There was a patient admitted with pancreatitis, receiving the usual for that diagnosis: NPO, IVF, Dilaudid and Phenergen. Apparently she was asking for her meds as soon as they were due, if not sooner. Nothing new under the sun for pancreatitis.

Was she drug seeking? I don't know, but I don't think it matters. I know I've never had pancreatitis so I don't suppose to know the agony involved. I imagine it's a painful experience. With those cases, I give the meds if they're ordered, due and there are no contraindications. No problem, right?

Well...

My coworker had the bright idea of printing out information on drug addiction, highlighting parts of it and placing it on the patient's bedside table as she slept.

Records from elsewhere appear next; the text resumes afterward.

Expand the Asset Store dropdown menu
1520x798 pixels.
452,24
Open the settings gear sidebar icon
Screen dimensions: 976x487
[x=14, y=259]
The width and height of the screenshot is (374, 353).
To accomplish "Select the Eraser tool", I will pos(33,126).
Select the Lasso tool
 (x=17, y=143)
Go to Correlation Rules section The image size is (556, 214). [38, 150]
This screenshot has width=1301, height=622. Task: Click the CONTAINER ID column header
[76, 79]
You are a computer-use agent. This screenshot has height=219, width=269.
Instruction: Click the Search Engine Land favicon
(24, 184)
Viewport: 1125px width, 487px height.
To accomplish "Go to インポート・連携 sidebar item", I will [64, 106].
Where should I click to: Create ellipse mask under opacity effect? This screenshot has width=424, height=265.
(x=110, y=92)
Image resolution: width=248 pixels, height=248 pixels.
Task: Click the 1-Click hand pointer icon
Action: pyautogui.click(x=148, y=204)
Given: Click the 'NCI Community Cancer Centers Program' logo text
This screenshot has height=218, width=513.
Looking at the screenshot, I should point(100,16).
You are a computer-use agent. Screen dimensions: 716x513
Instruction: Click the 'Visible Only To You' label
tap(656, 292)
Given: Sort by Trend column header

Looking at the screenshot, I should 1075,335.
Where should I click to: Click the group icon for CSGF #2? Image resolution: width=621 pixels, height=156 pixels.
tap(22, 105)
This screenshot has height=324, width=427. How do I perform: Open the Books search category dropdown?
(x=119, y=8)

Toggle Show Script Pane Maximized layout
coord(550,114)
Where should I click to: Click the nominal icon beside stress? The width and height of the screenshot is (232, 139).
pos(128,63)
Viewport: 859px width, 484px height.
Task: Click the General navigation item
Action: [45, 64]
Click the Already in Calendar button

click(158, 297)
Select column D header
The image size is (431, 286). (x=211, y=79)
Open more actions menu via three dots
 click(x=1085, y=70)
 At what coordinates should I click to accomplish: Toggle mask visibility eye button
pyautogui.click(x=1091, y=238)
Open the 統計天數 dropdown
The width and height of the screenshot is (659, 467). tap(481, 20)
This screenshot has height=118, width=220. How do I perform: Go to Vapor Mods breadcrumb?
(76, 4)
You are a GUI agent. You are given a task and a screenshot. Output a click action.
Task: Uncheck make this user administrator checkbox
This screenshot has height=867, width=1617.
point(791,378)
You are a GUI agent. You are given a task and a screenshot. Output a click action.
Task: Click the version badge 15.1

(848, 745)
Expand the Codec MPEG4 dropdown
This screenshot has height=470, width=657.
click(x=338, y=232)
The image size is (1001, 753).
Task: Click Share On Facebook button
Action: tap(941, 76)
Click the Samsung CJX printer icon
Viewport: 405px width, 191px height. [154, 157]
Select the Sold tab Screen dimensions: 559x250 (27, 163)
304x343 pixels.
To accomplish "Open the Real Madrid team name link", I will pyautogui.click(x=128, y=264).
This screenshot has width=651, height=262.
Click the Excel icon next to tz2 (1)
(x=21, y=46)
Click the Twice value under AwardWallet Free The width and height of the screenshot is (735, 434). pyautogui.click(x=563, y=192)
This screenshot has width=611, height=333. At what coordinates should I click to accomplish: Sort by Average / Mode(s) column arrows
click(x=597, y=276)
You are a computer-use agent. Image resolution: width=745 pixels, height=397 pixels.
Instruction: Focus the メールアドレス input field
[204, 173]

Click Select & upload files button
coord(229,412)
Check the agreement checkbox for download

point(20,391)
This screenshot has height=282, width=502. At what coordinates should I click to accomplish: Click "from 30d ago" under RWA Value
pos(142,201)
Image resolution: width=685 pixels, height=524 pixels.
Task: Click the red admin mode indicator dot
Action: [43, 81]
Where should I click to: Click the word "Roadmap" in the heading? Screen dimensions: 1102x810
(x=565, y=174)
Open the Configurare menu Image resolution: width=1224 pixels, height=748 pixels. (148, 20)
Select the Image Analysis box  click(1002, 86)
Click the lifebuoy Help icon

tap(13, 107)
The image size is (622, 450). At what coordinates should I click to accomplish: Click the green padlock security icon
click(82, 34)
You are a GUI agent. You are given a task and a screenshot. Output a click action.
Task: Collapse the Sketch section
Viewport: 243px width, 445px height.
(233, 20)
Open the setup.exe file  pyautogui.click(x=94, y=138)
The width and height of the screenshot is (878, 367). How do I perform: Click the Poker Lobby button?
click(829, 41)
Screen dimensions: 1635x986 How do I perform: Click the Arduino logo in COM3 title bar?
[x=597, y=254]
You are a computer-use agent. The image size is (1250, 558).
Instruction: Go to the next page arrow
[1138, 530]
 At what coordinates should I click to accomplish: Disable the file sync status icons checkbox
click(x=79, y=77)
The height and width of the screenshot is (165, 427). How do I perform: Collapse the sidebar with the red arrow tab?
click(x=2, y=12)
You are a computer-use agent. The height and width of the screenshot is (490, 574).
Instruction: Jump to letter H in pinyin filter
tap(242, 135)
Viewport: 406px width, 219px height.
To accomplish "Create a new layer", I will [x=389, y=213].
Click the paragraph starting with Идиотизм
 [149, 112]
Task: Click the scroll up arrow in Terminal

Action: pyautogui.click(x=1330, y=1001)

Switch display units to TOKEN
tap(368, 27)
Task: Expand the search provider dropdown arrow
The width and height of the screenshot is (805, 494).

I most likely don't have to share that the patient was very upset. Oh yeah, did I mention that the patient is a hospice nurse? The patient stated after the incident that if she wanted to abuse drugs, she didn't have to come to the hospital. She had easier access to much better stuff.

I cannot understand how or why anyone could think that this is acceptable!

But ya know what? Nurse Nancy doesn't think she did anything wrong.

I'm going to add that this is the same nurse who told me in report that a patient suffering from a stress-induced flair-up of oral herpes virus "need[ed] an HIV test." Hmm, okay. The patient was septic with S. pneumoniae and intubated for a while. Yeah, I think my body would be stressed too...especially since I have HSV! Does that mean I need an HIV test?

Just so y'all know, management is aware and has spoken to her. Patient relations is also involved.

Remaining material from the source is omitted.